Please rewrite only the listing lines from the line with "Image resolution: width=1460" through the end of the listing, replacing "pixels" with "px" and changing nothing else.

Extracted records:
[Start of section]

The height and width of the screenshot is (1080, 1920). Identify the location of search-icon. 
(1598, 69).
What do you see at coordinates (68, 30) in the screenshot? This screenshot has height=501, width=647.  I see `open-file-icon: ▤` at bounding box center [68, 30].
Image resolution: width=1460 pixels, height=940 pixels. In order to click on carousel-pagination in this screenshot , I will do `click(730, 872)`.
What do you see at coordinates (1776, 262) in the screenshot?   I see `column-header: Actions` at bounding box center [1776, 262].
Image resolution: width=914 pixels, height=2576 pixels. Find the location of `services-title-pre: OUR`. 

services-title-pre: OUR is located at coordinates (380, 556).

[End of section]

#### RESPONSE
Image resolution: width=1460 px, height=940 px. In order to click on carousel-pagination in this screenshot , I will do `click(730, 872)`.
What do you see at coordinates (1776, 262) in the screenshot?   I see `column-header: Actions` at bounding box center [1776, 262].
Image resolution: width=914 px, height=2576 px. Find the location of `services-title-pre: OUR`. 

services-title-pre: OUR is located at coordinates (380, 556).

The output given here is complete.